Part Two: Virtual Learning Delivery – Tips and Techniques

Tips and Techniques for a Successful Virtual Learning Delivery

We live in a world in which business is more global than ever, and the need to leverage scarce resources to build skills in those businesses is critical.  All of this provides more impetus to use virtual training on an even broader scale.

The creation of an outstanding virtual learning experience is both a science and an art. Good design and upfront planning can save time and money in the long run (not to mention frustration). Here are some of the coaching tips that can help you become more successful in delivering a virtual learning lesson:

 

  • Unless you have someone who is very experienced and comfortable with the delivery platform, it’s generally a good idea to use a second person/co-facilitator to manage the technology (monitor and respond to chats, troubleshoot and liaise with IT, launch polls or other planned interactions, and help with slides and annotations as needed) so the lead instructor/facilitator can focus on content delivery.

 

  • Test the session tools in advance. This means scheduling a full walkthrough where facilitators launch and manage sign in, interactions, presenting/screen sharing, multimedia, toggling to the whiteboard, and any other features that will be used. View the session from the participant perspective as well. In fact, it’s a good idea to invite a few test participants to your walkthrough so you can be sure directions are clear and that user functionality works as it should. Have a back-up plan should the technology fail.
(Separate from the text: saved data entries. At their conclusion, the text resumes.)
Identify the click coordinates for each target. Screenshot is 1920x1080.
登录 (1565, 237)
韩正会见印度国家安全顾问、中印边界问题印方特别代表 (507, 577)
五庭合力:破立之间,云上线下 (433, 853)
The image shown below shows a comparison of the top rated tools being used when delivering a virtual learning session.
  • Ask learners to sign in early to the session. Have something for them to look at or do. I like to play a slide rotation that includes presenter photos and bios, preferred meeting etiquette (such as muting your phones or microphones, for example) and perhaps some trivia or maybe a request that they enter something in the chat or on the whiteboard (their local weather, perhaps, a New Year’s resolution, or just a hello and their location).

 

  • Ask people to mute (and/or plan to control the mute from within the presenter tools). State up front how you will take questions—from within the chat, via a status indicator, verbally, etc. Also, state, whether learners should interrupt with questions or there will be a specific time(s) for questions during the presentation.

 

  • Make use of the available tools to strengthen and enrich your content. Have compelling interactions about every 15 min., if possible, and be sure to incorporate practical exercises. Create exercises and interactions in advance. If you are creating CPE-compliant materials for a specific industry, you may be required to conduct specific types of interactions within specific time frames; be sure to check standards for your industry and design with those in mind. Exercises or practice opportunities should be relevant, and as realistic as is possible. This will likely require creative thinking and a deep look at your learning objectives. A good instructional designer can help.

 

  • If you do a live demonstration of anything outside of your platform, click through more slowly than you normally would. People may have looked away if they were reading the chat, for example, or their screen changes may render more slowly than yours (especially if your audience is not all from the same organization, or there is not a standard operating environment within the organization.) If connectivity is an issue, an alternative is to incorporate step by step screen images into a slide presentation. Be aware that audio and video may require importing or other accommodations to work through a virtual platform (so again—test).

 

  • Get comfortable with a little bit of silence as you present. You may feel like you are talking to yourself, especially if you are alone in a room with your computer. It can help to be co-located with other presenters. I have found it to be crucial to see the learner’s view of the session in real time while you are presenting. Surprisingly, not all platforms include this as part of the presenter toolkit. If you are not able to view the session through the learner’s eyes, it is even more important you have a co-facilitator managing the technology and seeing what your participants see.

 

As a virtual facilitator, you and your team need to be comfortable in advance, make sure everything will work as planned and design your learning experience to be as engaging and seamless to learners as possible. If you’ve created meaningful exercises and interactions (that support strong, job-focused objectives), timed them well in the flow of your presentation, and have a strong co-facilitator managing the virtual platform and tools—learners can be fully engaged even if they are not visible or co-located.

If you want your virtual training to be effective as well as efficient, just remember Chi, the Chinese term for that which gives life.  But in this case, it stands for Compelling delivery, High energy, and Interaction. These three things will give life to all of your virtual sessions!